§ Exercise materials
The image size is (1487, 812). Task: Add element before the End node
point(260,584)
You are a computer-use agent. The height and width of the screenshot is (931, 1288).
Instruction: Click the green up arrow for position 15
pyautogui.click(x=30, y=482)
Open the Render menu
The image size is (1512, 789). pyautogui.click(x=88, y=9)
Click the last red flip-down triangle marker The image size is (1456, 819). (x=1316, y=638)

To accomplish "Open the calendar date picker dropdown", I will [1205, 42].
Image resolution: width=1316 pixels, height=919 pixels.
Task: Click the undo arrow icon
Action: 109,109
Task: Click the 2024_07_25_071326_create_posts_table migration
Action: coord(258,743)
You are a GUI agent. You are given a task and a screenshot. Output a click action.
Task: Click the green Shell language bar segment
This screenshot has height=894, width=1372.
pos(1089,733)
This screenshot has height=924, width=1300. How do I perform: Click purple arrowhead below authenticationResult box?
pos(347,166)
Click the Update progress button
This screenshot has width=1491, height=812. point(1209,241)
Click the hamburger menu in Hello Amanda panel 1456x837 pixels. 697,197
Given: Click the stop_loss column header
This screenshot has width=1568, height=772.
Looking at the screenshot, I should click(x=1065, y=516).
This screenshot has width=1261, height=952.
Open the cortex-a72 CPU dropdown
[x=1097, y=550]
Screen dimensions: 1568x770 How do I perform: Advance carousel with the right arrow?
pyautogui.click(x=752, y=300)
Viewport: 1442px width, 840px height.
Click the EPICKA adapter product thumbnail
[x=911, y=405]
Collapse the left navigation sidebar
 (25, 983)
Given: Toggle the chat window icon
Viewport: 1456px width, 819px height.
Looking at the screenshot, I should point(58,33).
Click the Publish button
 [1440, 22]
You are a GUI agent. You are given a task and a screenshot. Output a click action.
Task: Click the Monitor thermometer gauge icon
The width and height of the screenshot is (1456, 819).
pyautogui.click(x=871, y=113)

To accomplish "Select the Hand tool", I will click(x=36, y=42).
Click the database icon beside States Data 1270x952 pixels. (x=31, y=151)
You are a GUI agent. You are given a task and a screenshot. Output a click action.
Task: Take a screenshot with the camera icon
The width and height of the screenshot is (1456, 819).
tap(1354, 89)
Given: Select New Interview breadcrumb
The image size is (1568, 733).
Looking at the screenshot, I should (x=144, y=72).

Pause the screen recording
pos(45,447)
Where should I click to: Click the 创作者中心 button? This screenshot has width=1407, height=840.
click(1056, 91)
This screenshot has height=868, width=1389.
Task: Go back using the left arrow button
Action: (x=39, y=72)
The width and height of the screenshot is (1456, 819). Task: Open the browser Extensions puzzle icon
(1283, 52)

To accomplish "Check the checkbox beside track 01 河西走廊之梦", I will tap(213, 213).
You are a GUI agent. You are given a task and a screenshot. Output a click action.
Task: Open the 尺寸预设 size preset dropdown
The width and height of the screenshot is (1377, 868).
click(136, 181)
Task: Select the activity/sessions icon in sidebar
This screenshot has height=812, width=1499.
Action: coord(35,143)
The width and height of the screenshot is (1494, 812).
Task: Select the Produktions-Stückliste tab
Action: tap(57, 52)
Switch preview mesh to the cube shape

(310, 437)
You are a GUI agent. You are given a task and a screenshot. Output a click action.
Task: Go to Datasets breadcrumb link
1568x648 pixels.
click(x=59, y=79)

§ Work to be completed
Report every line of the preceding listing where the string "beside" occurs.

§ Response to this task
Click the database icon beside States Data 1270x952 pixels. (x=31, y=151)
To accomplish "Check the checkbox beside track 01 河西走廊之梦", I will tap(213, 213).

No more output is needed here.